Exercise directions: Show every line below where "Switch" appears.
==== Material for this task ====
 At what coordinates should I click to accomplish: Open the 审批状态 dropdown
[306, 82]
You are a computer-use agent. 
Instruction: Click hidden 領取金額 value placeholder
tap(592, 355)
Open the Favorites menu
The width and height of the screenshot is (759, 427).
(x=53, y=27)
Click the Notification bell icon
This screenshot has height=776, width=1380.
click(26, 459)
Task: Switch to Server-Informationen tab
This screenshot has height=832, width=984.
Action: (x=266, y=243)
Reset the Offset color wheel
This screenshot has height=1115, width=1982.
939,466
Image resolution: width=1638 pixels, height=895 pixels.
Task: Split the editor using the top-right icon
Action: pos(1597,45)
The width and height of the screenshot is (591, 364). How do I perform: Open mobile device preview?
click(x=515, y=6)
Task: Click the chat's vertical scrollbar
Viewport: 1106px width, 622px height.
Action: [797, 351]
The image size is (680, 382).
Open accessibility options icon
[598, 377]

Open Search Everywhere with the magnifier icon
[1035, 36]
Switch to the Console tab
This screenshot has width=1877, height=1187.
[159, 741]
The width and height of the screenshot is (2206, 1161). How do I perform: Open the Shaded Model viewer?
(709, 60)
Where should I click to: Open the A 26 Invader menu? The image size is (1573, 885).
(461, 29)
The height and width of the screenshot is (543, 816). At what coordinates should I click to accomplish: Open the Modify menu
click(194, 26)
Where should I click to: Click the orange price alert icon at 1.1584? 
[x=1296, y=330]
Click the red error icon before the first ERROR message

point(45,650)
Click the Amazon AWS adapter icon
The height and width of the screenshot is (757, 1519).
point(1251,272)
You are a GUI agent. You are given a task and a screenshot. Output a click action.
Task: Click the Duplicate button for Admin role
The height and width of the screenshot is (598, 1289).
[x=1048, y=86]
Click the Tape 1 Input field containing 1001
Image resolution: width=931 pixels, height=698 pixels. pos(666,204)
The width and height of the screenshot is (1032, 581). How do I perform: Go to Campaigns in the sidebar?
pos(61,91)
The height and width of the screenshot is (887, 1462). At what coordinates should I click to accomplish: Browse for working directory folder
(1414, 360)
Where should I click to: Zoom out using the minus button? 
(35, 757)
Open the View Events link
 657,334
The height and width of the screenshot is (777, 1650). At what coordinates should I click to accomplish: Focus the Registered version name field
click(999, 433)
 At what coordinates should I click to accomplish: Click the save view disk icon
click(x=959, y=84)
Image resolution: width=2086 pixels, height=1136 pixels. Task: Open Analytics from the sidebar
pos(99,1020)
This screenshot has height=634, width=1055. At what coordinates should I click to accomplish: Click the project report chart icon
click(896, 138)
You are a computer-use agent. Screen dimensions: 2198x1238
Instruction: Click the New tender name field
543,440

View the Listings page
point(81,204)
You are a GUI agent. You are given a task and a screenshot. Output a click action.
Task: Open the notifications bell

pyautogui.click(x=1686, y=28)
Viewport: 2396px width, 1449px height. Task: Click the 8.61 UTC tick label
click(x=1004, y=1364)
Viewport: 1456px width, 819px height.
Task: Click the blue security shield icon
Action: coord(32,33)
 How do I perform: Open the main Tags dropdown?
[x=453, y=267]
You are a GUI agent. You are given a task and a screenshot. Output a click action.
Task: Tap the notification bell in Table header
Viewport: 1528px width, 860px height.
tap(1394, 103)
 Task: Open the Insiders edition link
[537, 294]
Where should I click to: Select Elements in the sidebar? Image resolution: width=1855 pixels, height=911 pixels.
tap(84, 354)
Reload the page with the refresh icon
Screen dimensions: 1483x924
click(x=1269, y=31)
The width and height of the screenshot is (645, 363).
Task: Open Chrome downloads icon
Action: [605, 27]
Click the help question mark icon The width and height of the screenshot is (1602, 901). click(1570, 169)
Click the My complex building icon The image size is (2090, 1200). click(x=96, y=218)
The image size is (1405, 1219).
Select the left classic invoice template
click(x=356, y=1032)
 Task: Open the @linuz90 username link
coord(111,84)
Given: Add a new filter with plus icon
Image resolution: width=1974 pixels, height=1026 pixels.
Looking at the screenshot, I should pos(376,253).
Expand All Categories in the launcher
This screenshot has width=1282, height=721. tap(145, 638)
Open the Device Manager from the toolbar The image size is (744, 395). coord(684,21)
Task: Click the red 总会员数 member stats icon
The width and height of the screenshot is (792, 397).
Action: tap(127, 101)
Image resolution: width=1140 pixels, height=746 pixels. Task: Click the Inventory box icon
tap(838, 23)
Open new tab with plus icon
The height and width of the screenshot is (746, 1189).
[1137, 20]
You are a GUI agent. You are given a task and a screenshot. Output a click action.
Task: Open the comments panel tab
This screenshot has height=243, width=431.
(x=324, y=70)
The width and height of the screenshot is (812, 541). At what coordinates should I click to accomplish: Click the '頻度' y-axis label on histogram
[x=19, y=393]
====
Written response:
Task: Switch to Server-Informationen tab
Switch to the Console tab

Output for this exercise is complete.